_TASK DETAILS_: Take the entries below and print all of them exactly, please.

-=-=-=-=-

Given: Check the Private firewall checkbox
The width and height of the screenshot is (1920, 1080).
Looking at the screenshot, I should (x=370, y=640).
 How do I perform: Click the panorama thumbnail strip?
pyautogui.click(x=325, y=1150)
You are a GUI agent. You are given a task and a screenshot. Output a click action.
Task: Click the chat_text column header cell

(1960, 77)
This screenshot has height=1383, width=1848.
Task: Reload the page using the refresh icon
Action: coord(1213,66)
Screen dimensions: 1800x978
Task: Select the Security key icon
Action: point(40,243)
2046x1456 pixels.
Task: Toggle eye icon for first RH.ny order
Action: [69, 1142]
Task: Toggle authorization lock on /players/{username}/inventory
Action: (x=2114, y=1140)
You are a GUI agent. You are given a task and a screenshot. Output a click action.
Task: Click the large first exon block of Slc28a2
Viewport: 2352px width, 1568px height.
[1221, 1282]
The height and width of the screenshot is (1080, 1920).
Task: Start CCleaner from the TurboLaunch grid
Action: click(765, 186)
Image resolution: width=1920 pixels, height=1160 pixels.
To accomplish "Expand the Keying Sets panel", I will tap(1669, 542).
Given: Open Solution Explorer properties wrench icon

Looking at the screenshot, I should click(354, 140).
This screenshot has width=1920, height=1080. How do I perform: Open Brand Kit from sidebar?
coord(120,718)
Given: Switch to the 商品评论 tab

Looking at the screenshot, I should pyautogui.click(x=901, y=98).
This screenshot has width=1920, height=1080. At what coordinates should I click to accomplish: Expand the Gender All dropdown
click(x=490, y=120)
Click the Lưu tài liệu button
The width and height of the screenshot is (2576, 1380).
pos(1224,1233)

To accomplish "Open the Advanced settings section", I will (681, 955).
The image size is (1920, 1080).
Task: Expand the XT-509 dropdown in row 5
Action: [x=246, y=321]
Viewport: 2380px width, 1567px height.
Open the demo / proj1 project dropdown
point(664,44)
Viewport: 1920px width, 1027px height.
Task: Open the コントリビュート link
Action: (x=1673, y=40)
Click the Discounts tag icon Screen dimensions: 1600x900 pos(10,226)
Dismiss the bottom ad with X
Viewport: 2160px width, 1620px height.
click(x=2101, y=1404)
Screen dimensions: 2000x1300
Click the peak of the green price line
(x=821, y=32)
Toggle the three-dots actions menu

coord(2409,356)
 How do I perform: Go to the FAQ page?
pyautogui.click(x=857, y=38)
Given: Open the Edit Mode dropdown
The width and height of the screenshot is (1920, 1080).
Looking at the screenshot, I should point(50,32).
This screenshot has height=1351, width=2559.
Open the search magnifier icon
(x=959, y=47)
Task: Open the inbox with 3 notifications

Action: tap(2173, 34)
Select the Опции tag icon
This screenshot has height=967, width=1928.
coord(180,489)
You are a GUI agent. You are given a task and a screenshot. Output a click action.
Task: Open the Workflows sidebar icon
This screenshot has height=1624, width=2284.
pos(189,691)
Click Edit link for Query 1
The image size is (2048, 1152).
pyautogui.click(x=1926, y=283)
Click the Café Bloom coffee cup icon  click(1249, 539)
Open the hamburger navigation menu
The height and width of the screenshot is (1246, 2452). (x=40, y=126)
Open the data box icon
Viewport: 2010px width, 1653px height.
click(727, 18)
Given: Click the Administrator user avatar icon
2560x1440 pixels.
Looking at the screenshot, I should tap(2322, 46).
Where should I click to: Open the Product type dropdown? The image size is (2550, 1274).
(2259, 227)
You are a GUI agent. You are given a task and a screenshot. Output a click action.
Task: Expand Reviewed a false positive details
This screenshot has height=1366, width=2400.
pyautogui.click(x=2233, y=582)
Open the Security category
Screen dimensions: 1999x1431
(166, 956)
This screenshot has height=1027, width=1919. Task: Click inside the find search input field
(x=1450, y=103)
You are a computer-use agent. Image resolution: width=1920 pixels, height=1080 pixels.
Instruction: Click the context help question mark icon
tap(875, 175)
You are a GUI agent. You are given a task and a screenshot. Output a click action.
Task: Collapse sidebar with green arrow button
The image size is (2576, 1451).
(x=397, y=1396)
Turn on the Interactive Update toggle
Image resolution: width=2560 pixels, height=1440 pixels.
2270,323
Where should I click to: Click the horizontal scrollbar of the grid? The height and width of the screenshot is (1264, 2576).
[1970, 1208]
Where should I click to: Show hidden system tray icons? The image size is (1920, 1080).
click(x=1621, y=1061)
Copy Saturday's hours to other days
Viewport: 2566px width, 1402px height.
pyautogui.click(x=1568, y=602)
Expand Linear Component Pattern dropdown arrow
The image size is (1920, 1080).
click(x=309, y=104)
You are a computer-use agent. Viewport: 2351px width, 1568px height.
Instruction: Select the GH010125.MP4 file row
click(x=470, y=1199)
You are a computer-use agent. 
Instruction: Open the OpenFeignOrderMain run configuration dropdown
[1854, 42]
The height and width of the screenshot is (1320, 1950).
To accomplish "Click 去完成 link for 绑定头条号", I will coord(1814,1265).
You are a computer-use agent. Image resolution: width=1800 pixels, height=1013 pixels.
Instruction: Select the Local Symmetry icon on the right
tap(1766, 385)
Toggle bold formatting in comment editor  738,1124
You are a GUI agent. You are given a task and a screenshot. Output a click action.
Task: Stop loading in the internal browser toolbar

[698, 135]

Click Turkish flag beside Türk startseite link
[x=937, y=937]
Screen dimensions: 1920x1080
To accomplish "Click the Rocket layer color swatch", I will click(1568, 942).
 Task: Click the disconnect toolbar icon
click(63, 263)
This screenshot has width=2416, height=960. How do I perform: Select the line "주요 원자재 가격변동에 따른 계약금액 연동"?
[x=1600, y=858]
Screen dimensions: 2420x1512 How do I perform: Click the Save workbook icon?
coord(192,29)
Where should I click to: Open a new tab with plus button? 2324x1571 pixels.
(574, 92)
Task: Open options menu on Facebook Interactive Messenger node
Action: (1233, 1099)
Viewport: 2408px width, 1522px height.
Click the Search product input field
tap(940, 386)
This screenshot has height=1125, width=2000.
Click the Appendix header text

-=-=-=-=-

_TASK SOLUTION_:
Given: Check the Private firewall checkbox
The width and height of the screenshot is (1920, 1080).
Looking at the screenshot, I should (x=370, y=640).
 How do I perform: Click the panorama thumbnail strip?
pyautogui.click(x=325, y=1150)
You are a GUI agent. You are given a task and a screenshot. Output a click action.
Task: Click the chat_text column header cell

(1960, 77)
This screenshot has height=1383, width=1848.
Task: Reload the page using the refresh icon
Action: coord(1213,66)
Screen dimensions: 1800x978
Task: Select the Security key icon
Action: point(40,243)
2046x1456 pixels.
Task: Toggle eye icon for first RH.ny order
Action: [69, 1142]
Task: Toggle authorization lock on /players/{username}/inventory
Action: (x=2114, y=1140)
You are a GUI agent. You are given a task and a screenshot. Output a click action.
Task: Click the large first exon block of Slc28a2
Viewport: 2352px width, 1568px height.
[1221, 1282]
The height and width of the screenshot is (1080, 1920).
Task: Start CCleaner from the TurboLaunch grid
Action: click(765, 186)
Image resolution: width=1920 pixels, height=1160 pixels.
To accomplish "Expand the Keying Sets panel", I will tap(1669, 542).
Given: Open Solution Explorer properties wrench icon

Looking at the screenshot, I should click(354, 140).
This screenshot has width=1920, height=1080. How do I perform: Open Brand Kit from sidebar?
coord(120,718)
Given: Switch to the 商品评论 tab

Looking at the screenshot, I should pyautogui.click(x=901, y=98).
This screenshot has width=1920, height=1080. At what coordinates should I click to accomplish: Expand the Gender All dropdown
click(x=490, y=120)
Click the Lưu tài liệu button
The width and height of the screenshot is (2576, 1380).
pos(1224,1233)

To accomplish "Open the Advanced settings section", I will (681, 955).
The image size is (1920, 1080).
Task: Expand the XT-509 dropdown in row 5
Action: [x=246, y=321]
Viewport: 2380px width, 1567px height.
Open the demo / proj1 project dropdown
point(664,44)
Viewport: 1920px width, 1027px height.
Task: Open the コントリビュート link
Action: (x=1673, y=40)
Click the Discounts tag icon Screen dimensions: 1600x900 pos(10,226)
Dismiss the bottom ad with X
Viewport: 2160px width, 1620px height.
click(x=2101, y=1404)
Screen dimensions: 2000x1300
Click the peak of the green price line
(x=821, y=32)
Toggle the three-dots actions menu

coord(2409,356)
 How do I perform: Go to the FAQ page?
pyautogui.click(x=857, y=38)
Given: Open the Edit Mode dropdown
The width and height of the screenshot is (1920, 1080).
Looking at the screenshot, I should point(50,32).
This screenshot has height=1351, width=2559.
Open the search magnifier icon
(x=959, y=47)
Task: Open the inbox with 3 notifications

Action: tap(2173, 34)
Select the Опции tag icon
This screenshot has height=967, width=1928.
coord(180,489)
You are a GUI agent. You are given a task and a screenshot. Output a click action.
Task: Open the Workflows sidebar icon
This screenshot has height=1624, width=2284.
pos(189,691)
Click Edit link for Query 1
The image size is (2048, 1152).
pyautogui.click(x=1926, y=283)
Click the Café Bloom coffee cup icon  click(1249, 539)
Open the hamburger navigation menu
The height and width of the screenshot is (1246, 2452). (x=40, y=126)
Open the data box icon
Viewport: 2010px width, 1653px height.
click(727, 18)
Given: Click the Administrator user avatar icon
2560x1440 pixels.
Looking at the screenshot, I should tap(2322, 46).
Where should I click to: Open the Product type dropdown? The image size is (2550, 1274).
(2259, 227)
You are a GUI agent. You are given a task and a screenshot. Output a click action.
Task: Expand Reviewed a false positive details
This screenshot has height=1366, width=2400.
pyautogui.click(x=2233, y=582)
Open the Security category
Screen dimensions: 1999x1431
(166, 956)
This screenshot has height=1027, width=1919. Task: Click inside the find search input field
(x=1450, y=103)
You are a computer-use agent. Image resolution: width=1920 pixels, height=1080 pixels.
Instruction: Click the context help question mark icon
tap(875, 175)
You are a GUI agent. You are given a task and a screenshot. Output a click action.
Task: Collapse sidebar with green arrow button
The image size is (2576, 1451).
(x=397, y=1396)
Turn on the Interactive Update toggle
Image resolution: width=2560 pixels, height=1440 pixels.
2270,323
Where should I click to: Click the horizontal scrollbar of the grid? The height and width of the screenshot is (1264, 2576).
[1970, 1208]
Where should I click to: Show hidden system tray icons? The image size is (1920, 1080).
click(x=1621, y=1061)
Copy Saturday's hours to other days
Viewport: 2566px width, 1402px height.
pyautogui.click(x=1568, y=602)
Expand Linear Component Pattern dropdown arrow
The image size is (1920, 1080).
click(x=309, y=104)
You are a computer-use agent. Viewport: 2351px width, 1568px height.
Instruction: Select the GH010125.MP4 file row
click(x=470, y=1199)
You are a computer-use agent. 
Instruction: Open the OpenFeignOrderMain run configuration dropdown
[1854, 42]
The height and width of the screenshot is (1320, 1950).
To accomplish "Click 去完成 link for 绑定头条号", I will coord(1814,1265).
You are a computer-use agent. Image resolution: width=1800 pixels, height=1013 pixels.
Instruction: Select the Local Symmetry icon on the right
tap(1766, 385)
Toggle bold formatting in comment editor  738,1124
You are a GUI agent. You are given a task and a screenshot. Output a click action.
Task: Stop loading in the internal browser toolbar

[698, 135]

Click Turkish flag beside Türk startseite link
[x=937, y=937]
Screen dimensions: 1920x1080
To accomplish "Click the Rocket layer color swatch", I will click(1568, 942).
 Task: Click the disconnect toolbar icon
click(63, 263)
This screenshot has width=2416, height=960. How do I perform: Select the line "주요 원자재 가격변동에 따른 계약금액 연동"?
[x=1600, y=858]
Screen dimensions: 2420x1512 How do I perform: Click the Save workbook icon?
coord(192,29)
Where should I click to: Open a new tab with plus button? 2324x1571 pixels.
(574, 92)
Task: Open options menu on Facebook Interactive Messenger node
Action: (1233, 1099)
Viewport: 2408px width, 1522px height.
Click the Search product input field
tap(940, 386)
This screenshot has height=1125, width=2000.
Click the Appendix header text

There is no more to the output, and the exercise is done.